[Excerpts from a dataset]

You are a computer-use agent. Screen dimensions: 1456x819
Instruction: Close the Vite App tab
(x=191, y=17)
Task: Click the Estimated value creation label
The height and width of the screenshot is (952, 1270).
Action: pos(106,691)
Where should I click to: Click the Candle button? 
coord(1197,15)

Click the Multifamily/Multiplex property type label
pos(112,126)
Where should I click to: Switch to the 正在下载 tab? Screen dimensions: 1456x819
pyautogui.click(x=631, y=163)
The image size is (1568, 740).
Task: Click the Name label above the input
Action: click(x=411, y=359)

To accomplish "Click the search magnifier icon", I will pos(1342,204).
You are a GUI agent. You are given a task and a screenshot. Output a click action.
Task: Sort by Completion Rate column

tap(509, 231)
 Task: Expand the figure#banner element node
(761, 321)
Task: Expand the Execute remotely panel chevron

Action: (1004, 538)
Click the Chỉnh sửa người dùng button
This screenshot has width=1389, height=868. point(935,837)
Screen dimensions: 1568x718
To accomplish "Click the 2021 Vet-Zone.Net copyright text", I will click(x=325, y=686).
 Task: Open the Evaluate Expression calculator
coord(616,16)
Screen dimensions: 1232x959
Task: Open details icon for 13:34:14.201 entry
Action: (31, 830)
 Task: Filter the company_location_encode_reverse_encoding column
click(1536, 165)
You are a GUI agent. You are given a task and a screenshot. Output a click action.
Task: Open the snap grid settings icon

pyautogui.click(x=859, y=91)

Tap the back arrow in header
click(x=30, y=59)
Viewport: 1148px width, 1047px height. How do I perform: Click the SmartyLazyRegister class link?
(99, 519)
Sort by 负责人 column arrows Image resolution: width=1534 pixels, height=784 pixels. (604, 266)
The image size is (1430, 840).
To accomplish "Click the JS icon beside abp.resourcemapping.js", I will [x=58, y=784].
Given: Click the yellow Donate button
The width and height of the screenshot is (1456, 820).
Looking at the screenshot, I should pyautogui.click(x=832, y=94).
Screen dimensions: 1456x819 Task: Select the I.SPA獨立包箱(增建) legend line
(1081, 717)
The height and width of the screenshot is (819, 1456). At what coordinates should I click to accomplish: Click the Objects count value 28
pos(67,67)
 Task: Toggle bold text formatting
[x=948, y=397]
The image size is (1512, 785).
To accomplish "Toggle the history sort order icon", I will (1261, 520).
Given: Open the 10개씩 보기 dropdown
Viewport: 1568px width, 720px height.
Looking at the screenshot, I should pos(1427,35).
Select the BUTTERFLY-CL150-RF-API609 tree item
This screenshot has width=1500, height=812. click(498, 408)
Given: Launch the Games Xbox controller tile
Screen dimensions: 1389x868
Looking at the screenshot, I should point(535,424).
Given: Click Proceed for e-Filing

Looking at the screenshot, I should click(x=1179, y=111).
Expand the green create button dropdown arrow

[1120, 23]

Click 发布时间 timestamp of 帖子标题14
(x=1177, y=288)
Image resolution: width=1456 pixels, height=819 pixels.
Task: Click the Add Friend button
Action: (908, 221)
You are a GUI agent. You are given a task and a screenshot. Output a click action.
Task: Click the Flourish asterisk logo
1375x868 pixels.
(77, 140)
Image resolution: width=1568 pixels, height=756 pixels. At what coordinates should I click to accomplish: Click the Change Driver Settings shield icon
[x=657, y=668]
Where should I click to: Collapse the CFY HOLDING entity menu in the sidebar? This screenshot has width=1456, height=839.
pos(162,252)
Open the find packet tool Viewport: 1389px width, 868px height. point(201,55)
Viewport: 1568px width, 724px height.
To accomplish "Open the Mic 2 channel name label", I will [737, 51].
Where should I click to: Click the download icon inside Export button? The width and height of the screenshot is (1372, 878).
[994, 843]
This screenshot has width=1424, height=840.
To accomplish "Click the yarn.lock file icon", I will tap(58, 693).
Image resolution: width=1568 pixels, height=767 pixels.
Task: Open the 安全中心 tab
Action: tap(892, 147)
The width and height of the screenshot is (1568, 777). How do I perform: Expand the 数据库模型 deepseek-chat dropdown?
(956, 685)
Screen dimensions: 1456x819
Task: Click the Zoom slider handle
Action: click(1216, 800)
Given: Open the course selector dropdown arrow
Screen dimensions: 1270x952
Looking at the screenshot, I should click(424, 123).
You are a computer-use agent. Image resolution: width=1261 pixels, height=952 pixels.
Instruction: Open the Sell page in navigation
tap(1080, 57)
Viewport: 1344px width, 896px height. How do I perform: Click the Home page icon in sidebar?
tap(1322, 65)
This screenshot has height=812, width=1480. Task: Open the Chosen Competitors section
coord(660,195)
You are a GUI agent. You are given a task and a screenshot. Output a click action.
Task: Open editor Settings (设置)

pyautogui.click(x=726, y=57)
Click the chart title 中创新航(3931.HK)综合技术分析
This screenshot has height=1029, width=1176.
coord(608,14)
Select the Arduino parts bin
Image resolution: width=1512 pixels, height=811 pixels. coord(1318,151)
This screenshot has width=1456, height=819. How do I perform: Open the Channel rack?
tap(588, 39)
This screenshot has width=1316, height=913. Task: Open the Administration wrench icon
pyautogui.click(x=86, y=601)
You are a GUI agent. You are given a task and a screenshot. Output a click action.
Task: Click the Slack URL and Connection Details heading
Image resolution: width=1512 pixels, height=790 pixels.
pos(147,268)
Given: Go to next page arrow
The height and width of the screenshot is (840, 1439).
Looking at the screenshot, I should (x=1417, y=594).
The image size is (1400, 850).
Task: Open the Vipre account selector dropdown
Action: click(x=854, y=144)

* _What this task involves_:
State how many lines in the records above contain the word "computer". Give nothing but the number.

* _Response below_:
2